Abstract

Objective: Low-density lipoprotein cholesterol (LDL-C) <2.80 mmol/L was associated with cancer risk in type 2 diabetes mellitus (T2DM). We explored a) interaction between low LDL-C and albuminuria and b) interaction between co-presence of these 2 risk factors and statin use for cancer in T2DM.

Research design and methods: We analyzed prospective data of 3793 Chinese T2DM patients who remained naïve for statin treatment and 1483 patients started on statin during a median follow-up period of 5.24 years. All patients were free of cancer at baseline. Biological interactions were estimated using relative excess risk due to interaction (RERI), attributable proportion due to interaction (AP) and synergy index (S). RERI >0, AP >0 or S >1 indicates biological interaction.

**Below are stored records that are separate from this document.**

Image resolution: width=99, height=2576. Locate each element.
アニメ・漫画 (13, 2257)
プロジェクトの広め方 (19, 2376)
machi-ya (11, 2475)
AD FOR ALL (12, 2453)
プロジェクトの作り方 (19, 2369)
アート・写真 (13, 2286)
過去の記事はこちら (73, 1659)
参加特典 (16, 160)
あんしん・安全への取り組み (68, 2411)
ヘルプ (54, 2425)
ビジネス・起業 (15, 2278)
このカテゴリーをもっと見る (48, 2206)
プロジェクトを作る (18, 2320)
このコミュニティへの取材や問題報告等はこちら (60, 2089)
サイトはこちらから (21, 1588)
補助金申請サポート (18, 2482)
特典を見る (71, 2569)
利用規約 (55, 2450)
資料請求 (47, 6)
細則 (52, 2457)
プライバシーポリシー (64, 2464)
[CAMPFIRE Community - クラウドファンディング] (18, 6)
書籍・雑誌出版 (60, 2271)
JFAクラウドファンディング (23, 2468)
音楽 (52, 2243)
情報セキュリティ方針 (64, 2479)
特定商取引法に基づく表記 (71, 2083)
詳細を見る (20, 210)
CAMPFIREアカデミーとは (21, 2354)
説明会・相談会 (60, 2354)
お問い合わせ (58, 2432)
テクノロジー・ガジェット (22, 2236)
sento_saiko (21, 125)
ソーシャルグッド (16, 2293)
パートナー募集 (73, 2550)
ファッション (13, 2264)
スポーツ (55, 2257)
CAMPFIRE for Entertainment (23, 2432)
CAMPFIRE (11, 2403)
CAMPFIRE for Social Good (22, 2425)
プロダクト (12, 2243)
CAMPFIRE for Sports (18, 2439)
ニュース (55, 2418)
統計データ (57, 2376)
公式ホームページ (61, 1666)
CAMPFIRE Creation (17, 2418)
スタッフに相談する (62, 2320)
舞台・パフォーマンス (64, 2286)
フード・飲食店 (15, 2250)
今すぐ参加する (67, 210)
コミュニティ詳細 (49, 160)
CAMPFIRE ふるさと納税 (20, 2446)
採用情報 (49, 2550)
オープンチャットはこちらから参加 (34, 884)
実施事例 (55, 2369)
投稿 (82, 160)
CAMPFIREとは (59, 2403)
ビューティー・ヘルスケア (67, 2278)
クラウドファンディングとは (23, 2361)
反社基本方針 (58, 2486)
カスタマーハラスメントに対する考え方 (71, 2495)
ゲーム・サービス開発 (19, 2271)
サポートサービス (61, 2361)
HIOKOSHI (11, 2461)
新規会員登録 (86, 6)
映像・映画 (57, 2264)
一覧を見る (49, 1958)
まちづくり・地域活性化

Results: In 3793 statin-naïve T2DM patients, co-presence of low LDL-C and albuminuria increased cancer risk by 2.8 fold (hazard ratio 2.77, 95% confidence interval [CI] 1.78 to 4.31) with significant biological interactions (RERI: 1.05, 95%CI 0.04 to 2.06; AP: 0.38, 95%CI 0.09 to 0.66). In the whole cohort of 5276 T2DM patients, there were interactions between non-use of statin and co-presence of low LDL-C and albuminuria with increased cancer risk (RERI: 2.87, 95%CI 0.64 to 5.09 and AP: 0.60 95%CI 0.29 to 0.90). Statin non-users with LDL-C <2.80 mmol/L and albumunuria had a 4.9-fold risk of cancer as compared to statin users with or without both risk factors.

Conclusions— In T2DM, there was interaction between low LDL-C and albuminuria with increased cancer risks. The latter was attenuated in the presence of statin treatment.